Depoimento: “Eu dei um rim ao meu filho”

Minha principal motivação é a mesma de meu pai: a saúde de Lucas, mas outras perguntas me surpreendem: eu não daria algo especialmente para mim? Não seria um presente um tanto egoísta que vem para consertar uma gravidez difícil, já que Lucas nasceu prematuro? Eu precisaria discutir essa jornada interior com meu futuro ex-marido. Finalmente, temos uma discussão e estou decepcionado e magoado com o que foi revelado. Para ele, seja ele doador ou seja eu, é “o mesmo”. Ele aborda o assunto exclusivamente do ponto de vista da saúde de nosso filho. Felizmente, tenho amigos com quem posso discutir assuntos espirituais. Com eles, evoco a masculinidade de um órgão como o rim e acabo deduzindo que seria melhor se a doação feita ao Lucas, que precisa cortar o cordão com a mãe, viesse do pai. Mas quando eu explico para o meu ex, ele marca. Ele me viu motivado e, de repente, mostrei que ele seria um doador mais adequado do que eu. Os rins representam nossas raízes, nossa herança. Na medicina chinesa, a energia dos rins é a energia sexual. Na filosofia chinesa, o rim armazena a essência do ser ... Então, tenho certeza, ele ou eu, não é a mesma coisa. Porque neste dom, cada um comete um gesto diferente, carregado de um simbolismo próprio. Devemos ver além do órgão físico que é “o mesmo”. Tento novamente explicar minhas razões para ele, mas o sinto com raiva. Ele provavelmente não quer mais fazer essa doação, mas decide que o fará. Mas, em última análise, os exames médicos são mais favoráveis ​​a uma doação minha. Então, eu serei o doador. 

Vejo essa experiência de doação de órgãos como uma jornada iniciática e é hora de anunciar ao meu filho que serei doador. Ele me pergunta por que eu e não o pai: explico que no começo minhas emoções ocupavam muito espaço e desenvolvo minha história masculino-feminino que ele escuta com o ouvido distraído: não é dele. essas interpretações! Para ser sincero, achei justo que o pai dela tivesse a oportunidade de “dar à luz”, já que fui eu quem teve essa chance da primeira vez. Outras questões surgem quando você doa um rim. Eu dou, ok, mas depois cabe ao meu filho seguir o tratamento para evitar rejeição. E reconheço que às vezes sinto raiva quando o considero imaturo. Preciso que ele meça o alcance desse ato, que esteja pronto para recebê-lo, ou seja, que se mostre maduro e responsável pela sua saúde. À medida que o transplante se aproxima, fico mais ansioso.
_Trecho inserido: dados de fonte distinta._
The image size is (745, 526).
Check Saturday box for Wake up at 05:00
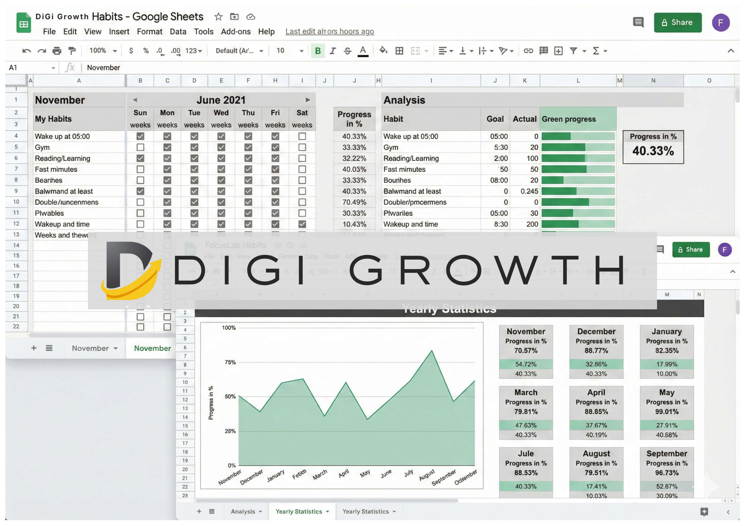302,136
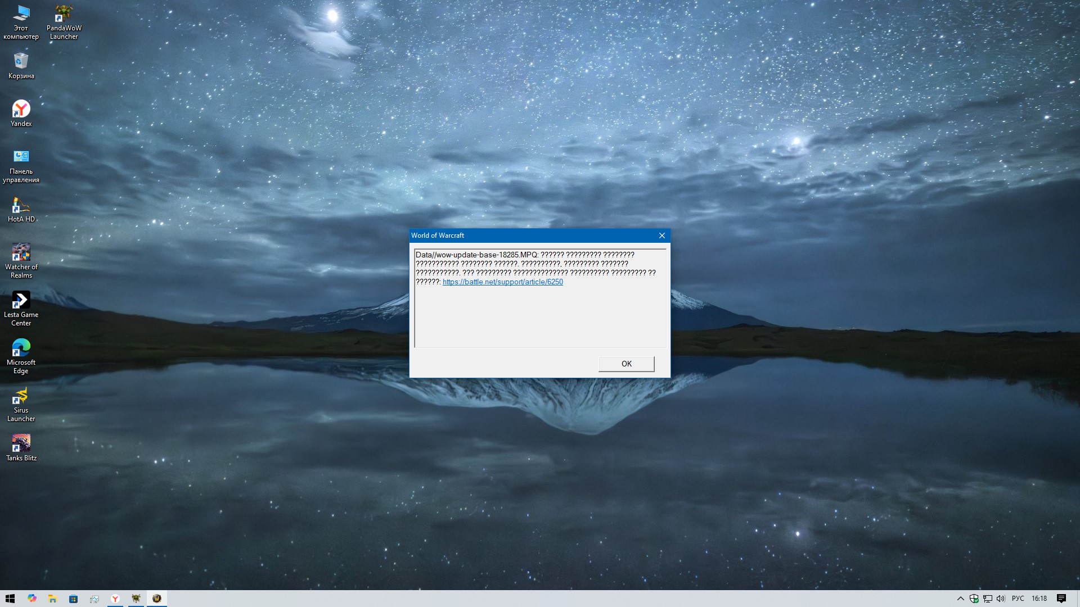Select the Lesta Game Center desktop icon

coord(21,308)
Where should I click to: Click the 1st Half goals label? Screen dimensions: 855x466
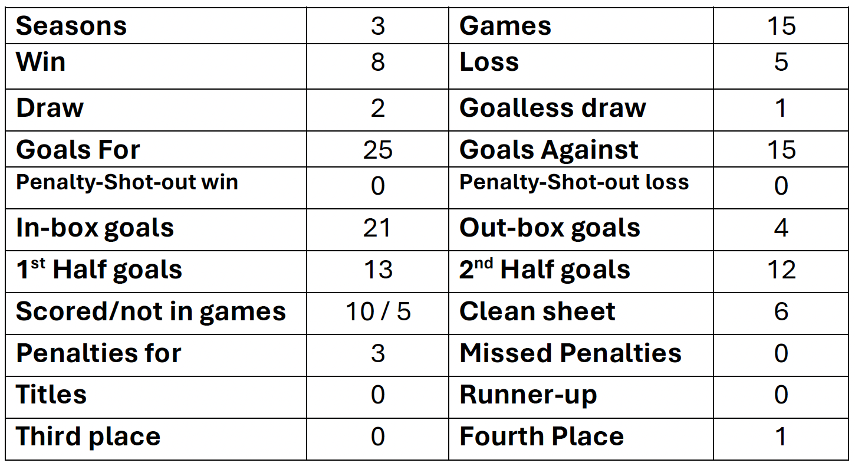[x=99, y=270]
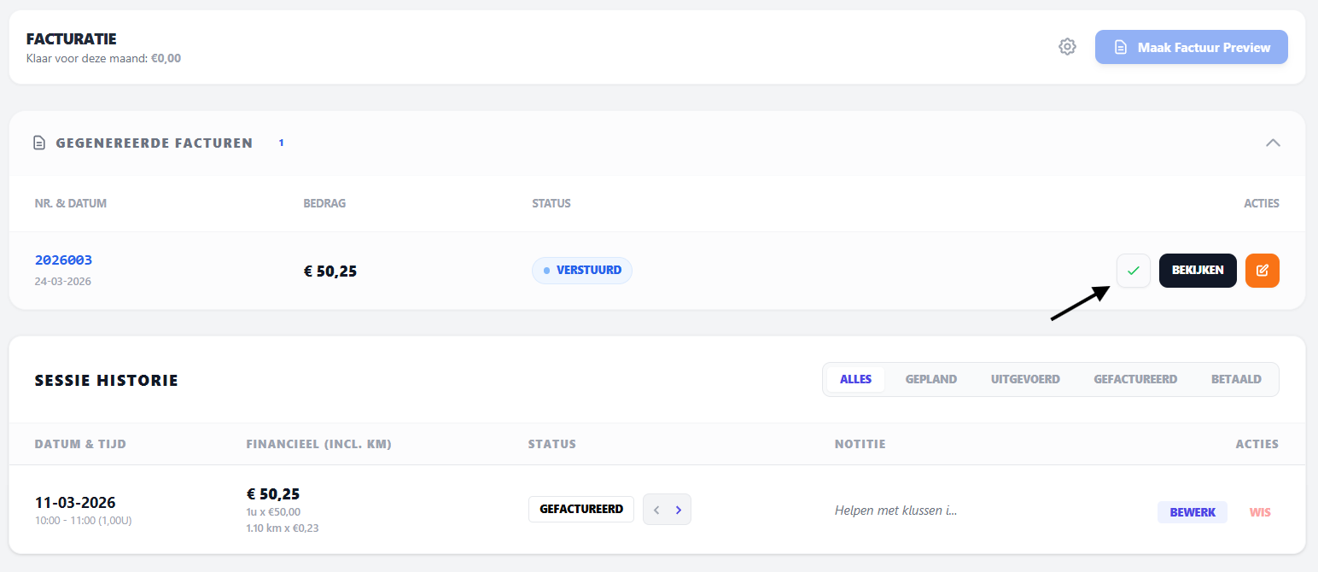Choose the Betaald filter tab
Screen dimensions: 1318x572
pos(1235,379)
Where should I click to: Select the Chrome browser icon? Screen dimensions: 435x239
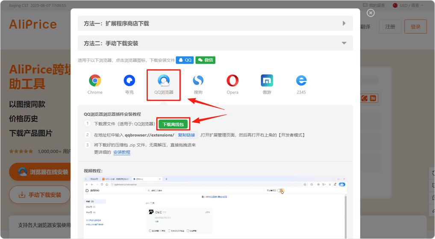click(95, 81)
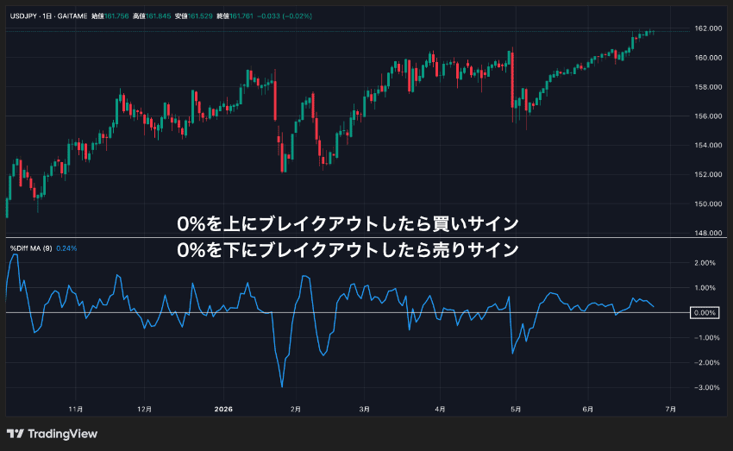Click the sell-signal annotation text 売りサイン
The width and height of the screenshot is (733, 451).
coord(475,250)
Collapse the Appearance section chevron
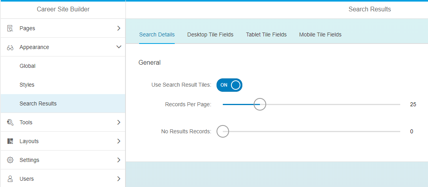This screenshot has height=187, width=428. [119, 47]
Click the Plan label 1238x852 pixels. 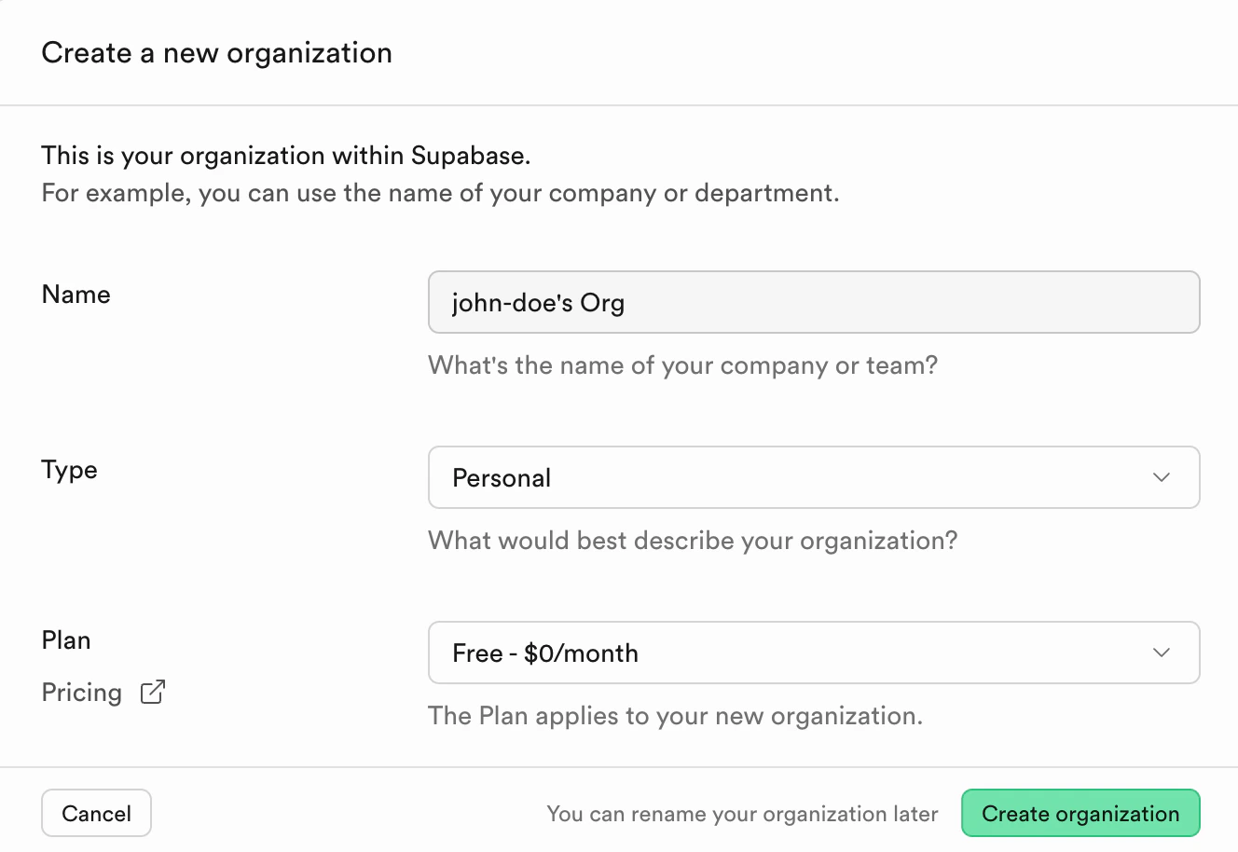coord(65,640)
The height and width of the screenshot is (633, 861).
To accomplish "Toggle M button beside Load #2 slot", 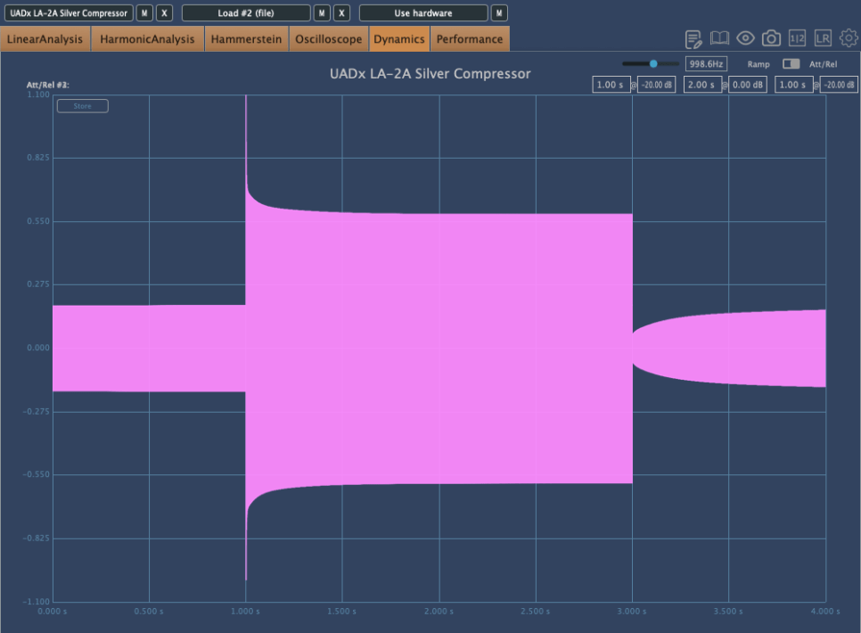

É um dia intenso de emoção. A operação deve durar três horas, e vamos descer para a SO no mesmo horário. Quando eu abro meus olhos na sala de recuperação e encontro seus magníficos olhos azuis, eu tomo banho de bem-estar. Depois dividimos as feias bandejas de comida sem sal da UTI, e meu filho me chama de “mãe noturna” quando consigo me levantar e lhe dou um abraço. Aturamos juntos a horrível injeção de anticoagulante, rimos, atiramos um no outro, moramos lado a lado e é lindo. Então, é a volta para casa que requer algum luto. Tempo limite após a batalha. O que vou fazer agora que está feito? Aí vem o “rim-blues”: já fui avisado ... Parece depressão pós-parto. E é toda a minha vida que se passa diante dos meus olhos: um casamento começou em péssimos alicerces, insatisfeito, muita dependência emocional, uma ferida profunda pelo nascimento prematuro do meu filho. Sinto a superposição de seus hematomas internos e medito por um longo tempo. Demoro um pouco para dizer a mim mesma que sou mãe, mesmo, que a luz me envolve e me protege, que tenho razão, que fiz bem.

Minha cicatriz no umbigo é linda, o que ela representa é magnífico. Para mim, ela é uma memória. Um traço mágico que me permitiu ativar o amor-próprio. Claro, dei um presente ao meu filho, para permitir que se tornasse homem, mas acima de tudo um presente para mim mesmo, porque este caminho é um caminho interior e um encontro consigo mesmo. Graças a este dom, tornei-me mais autêntico e estou cada vez mais de acordo comigo mesmo. Estou descobrindo que dentro de mim, meu coração irradia amor. E quero dizer: obrigada, Vida!